We see both parallels and contrasts between these events and the experience of Jonah. Jonah disobeys God, but Paul is obedient to the Word of God. Jonah escapes to sea, but Paul takes to sea. Jonah knows the only hope is for him to leave the ship and the crew reluctantly throw him in to the sea. In contrast, Paul knows the only hope is for all to stay on board—but some of his companions lose hope and try to abandon ship (v. 30). Ultimately, however, the compliance of Jonah’s and Paul’s fellow travellers ensures their safety in both cases.
Both Jonah and Paul face impossible obstacles. Both are in the company of Gentiles, but God is sovereign and in perfect control. God sending Paul to the Gentiles is a continuation of what was begun in the past through Jonah. Paul’s ministry is not a departure, but an affirmation of God’s expressed will for all humanity.

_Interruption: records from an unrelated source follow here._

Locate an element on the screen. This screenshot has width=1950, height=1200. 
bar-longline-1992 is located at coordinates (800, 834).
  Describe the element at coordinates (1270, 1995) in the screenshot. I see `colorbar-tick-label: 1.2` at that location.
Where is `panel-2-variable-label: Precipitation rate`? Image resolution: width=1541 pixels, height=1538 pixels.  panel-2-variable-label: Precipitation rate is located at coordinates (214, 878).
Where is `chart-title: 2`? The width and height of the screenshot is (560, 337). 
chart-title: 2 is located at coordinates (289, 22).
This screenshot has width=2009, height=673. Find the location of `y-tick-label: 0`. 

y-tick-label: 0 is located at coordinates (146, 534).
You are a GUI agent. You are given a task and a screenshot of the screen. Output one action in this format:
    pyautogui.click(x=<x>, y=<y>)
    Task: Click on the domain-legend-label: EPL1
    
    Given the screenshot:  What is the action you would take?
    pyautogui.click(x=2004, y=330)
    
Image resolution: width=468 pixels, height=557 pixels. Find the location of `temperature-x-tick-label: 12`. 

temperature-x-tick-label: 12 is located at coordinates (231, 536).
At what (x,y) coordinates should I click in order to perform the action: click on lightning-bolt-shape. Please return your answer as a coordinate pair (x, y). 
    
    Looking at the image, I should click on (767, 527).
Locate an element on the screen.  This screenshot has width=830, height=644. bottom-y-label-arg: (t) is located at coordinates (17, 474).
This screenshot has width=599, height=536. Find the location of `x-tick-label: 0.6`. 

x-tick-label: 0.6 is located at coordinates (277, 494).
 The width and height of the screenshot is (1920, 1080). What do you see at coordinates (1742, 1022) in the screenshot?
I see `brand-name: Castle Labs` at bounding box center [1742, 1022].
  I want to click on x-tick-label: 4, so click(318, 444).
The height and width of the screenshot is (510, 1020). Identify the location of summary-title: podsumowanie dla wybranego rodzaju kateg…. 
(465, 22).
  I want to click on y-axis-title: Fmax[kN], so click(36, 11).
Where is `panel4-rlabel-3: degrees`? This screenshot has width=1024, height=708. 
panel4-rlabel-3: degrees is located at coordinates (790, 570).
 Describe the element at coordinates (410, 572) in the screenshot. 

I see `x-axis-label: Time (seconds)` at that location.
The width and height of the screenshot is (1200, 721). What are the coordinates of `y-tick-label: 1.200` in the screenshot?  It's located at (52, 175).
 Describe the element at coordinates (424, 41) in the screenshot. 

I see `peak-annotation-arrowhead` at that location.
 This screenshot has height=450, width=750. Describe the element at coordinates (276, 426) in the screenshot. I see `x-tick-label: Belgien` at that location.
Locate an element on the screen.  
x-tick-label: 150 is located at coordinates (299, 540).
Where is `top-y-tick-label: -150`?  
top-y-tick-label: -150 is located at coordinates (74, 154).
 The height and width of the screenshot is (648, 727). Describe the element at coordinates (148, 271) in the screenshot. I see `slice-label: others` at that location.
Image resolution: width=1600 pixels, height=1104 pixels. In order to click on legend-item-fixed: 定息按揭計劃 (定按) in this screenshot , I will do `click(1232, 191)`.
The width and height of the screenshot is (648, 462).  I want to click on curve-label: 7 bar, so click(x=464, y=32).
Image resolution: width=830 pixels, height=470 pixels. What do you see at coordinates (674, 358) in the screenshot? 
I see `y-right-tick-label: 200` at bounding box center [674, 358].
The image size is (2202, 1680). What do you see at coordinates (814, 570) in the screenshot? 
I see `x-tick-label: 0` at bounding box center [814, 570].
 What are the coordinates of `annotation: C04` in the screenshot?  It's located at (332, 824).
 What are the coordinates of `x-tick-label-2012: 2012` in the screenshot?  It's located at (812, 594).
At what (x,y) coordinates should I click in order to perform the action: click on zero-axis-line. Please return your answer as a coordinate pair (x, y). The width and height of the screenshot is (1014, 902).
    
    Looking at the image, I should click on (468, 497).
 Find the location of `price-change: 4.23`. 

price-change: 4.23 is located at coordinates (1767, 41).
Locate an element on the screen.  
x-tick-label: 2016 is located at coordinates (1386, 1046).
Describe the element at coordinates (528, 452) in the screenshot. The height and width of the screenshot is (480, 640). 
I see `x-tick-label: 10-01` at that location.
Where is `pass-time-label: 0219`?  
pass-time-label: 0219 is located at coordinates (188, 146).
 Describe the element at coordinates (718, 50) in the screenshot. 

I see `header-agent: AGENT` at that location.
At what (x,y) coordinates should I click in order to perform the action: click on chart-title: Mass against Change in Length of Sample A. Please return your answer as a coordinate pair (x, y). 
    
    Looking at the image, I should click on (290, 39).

No raging tempest can thwart God’s plan—not even the murderous intent of the panicked soldiers (v. 42), thwarted by Julius (v. 43). As events unfold, Julius’s leadership recedes as Paul’s becomes more dominant.
John Newton began his career as a sailor on board his father’s ship in these same Mediterranean waters. On 10 May 1748, he captained another ship struck by a great storm off the African coast. He later wrote of this experience in the hymn “Amazing Grace”, perhaps recalling Paul’s experience:
Through many dangers, toils and snares I have already come:‘tis grace has brought me safe thus far,and grace will lead me home.
In what ways does Acts 27:25 reveal the key to Paul’s steadfastness?
Compare and contrast Paul’s demeanour with that of the sailors and the soldiers on board the ship.